As the past is no longer directly perceivable, then it must be constituted in language. As history does not have the technical and terminological systems that the sciences do, it must be constituted by ‘ordinary’ or figural language. These texts then become interpretations of the past, open to the  influence of ideology, modes of emplotment and the tropes of metaphorical language, and not simply objective reflections of a pre-given or ‘found’ past.

The Kings Speech can be seen then as an allegory of the linguistic nature of historical narrative. A historical figure struggling to speak and set the great events of 1939 into a historical context. The film itself becomes part of the historical canon, part of our understanding of that period of history.

Its global consumption inserts the film into a growing and changing historical consciousness that owes just as much to the cinematic and other media representations of that era, as it does to the classroom teaching of the event as part of traditional history.

These historical narratives have to be seen primarily as human constructs, visual and literary artefacts which owe as much to the imagination as to the past events they interpret. By producing historical narratives with closure, they can be seen to be autonomous and, therefore, to be understood and have meaning in and of themselves. Past events have no inherent ‘meaning’, but, by producing narratives which have closure, and which can be understood as ‘stories’, real events are understood and given meaning for any particular society or culture.

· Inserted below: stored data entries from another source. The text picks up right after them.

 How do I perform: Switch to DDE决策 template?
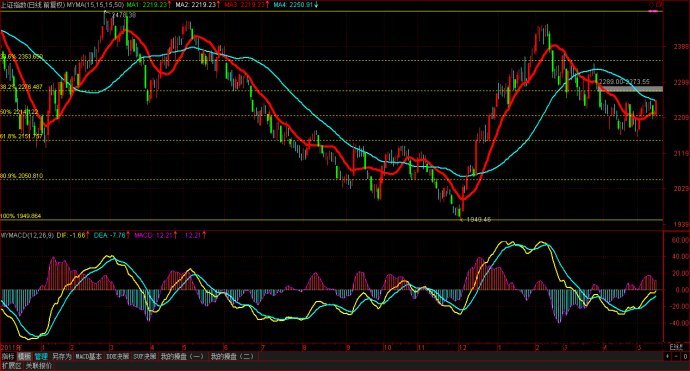[117, 356]
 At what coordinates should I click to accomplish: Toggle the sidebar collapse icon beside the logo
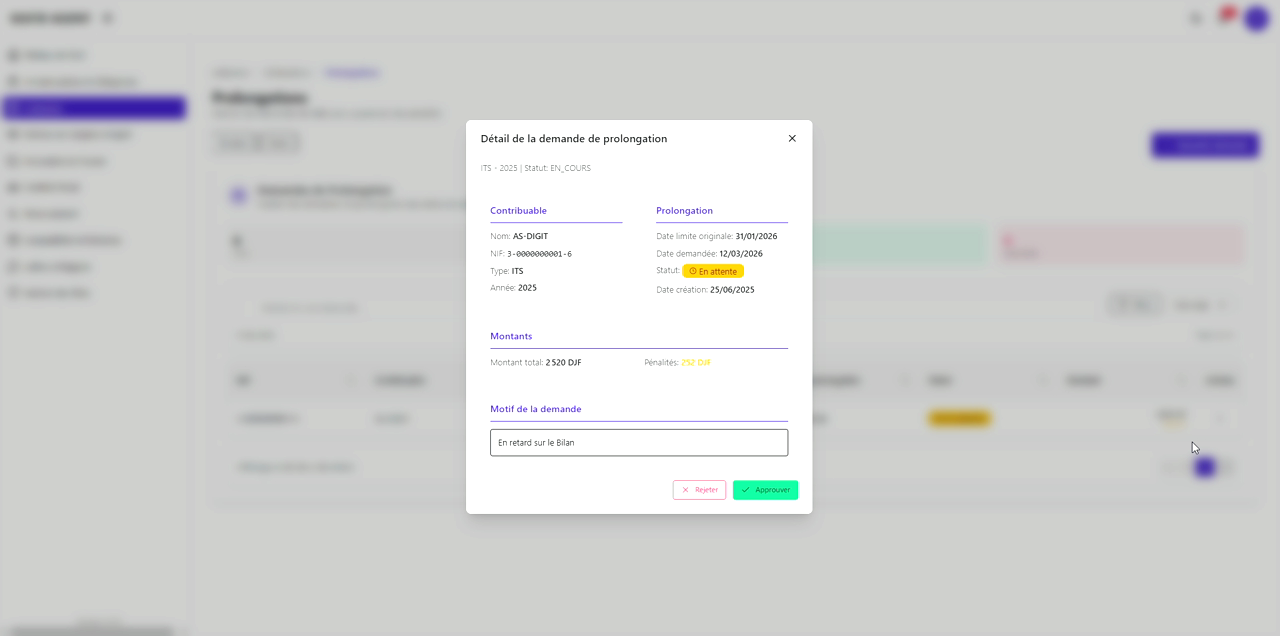(x=108, y=18)
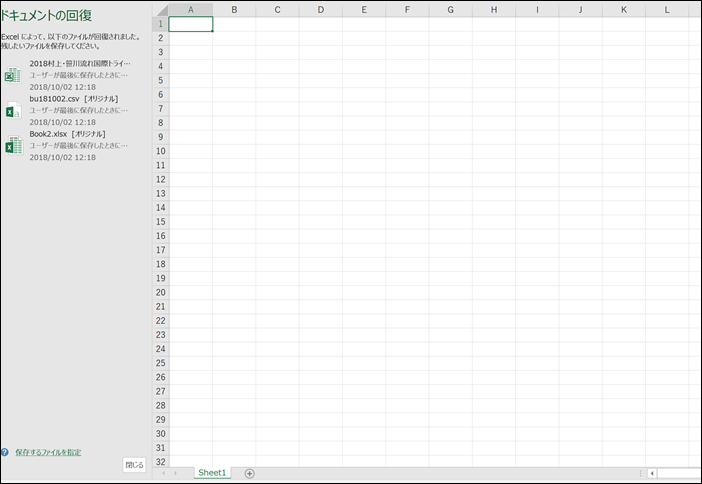Click the horizontal scrollbar left arrow
Viewport: 702px width, 484px height.
(x=652, y=473)
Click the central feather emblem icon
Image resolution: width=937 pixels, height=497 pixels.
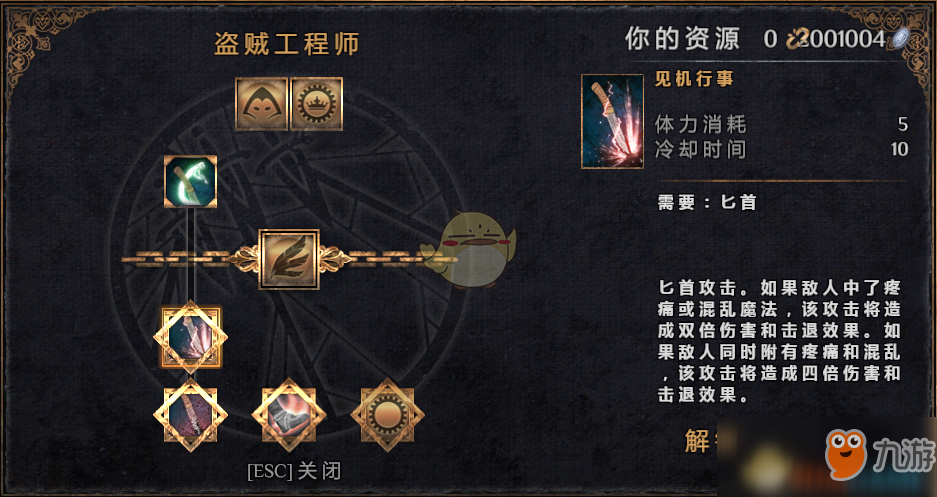click(289, 259)

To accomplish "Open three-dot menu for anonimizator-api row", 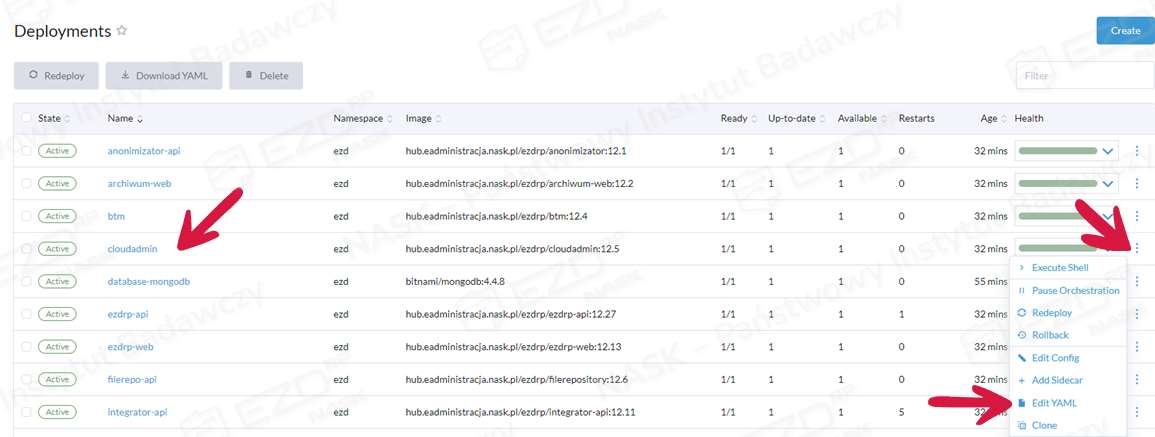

Yet, while narrative closure gives each historical ‘story’ a certain autonomy, the very fact that they are then cultural productions, means they relate intertextually to all other historical interpretations, and to the cultural and societal conditions of their production. This creates the continuous transformation of meaning Adorno proposed as central to the aesthetic of the modern artwork.  As new interpretations of the past are continually added to the historical consciousness of postmodern society by the mass media, they shift the ground upon which our understanding of the past, and consequently our relationship with the present, is based.


[i] Theodor Adorno, Negative Dialectics. Seabury Press, New York. 1973

[ii] Hayden White, Tropics of Discourse, p49. Johns Hopkins University press, 1978.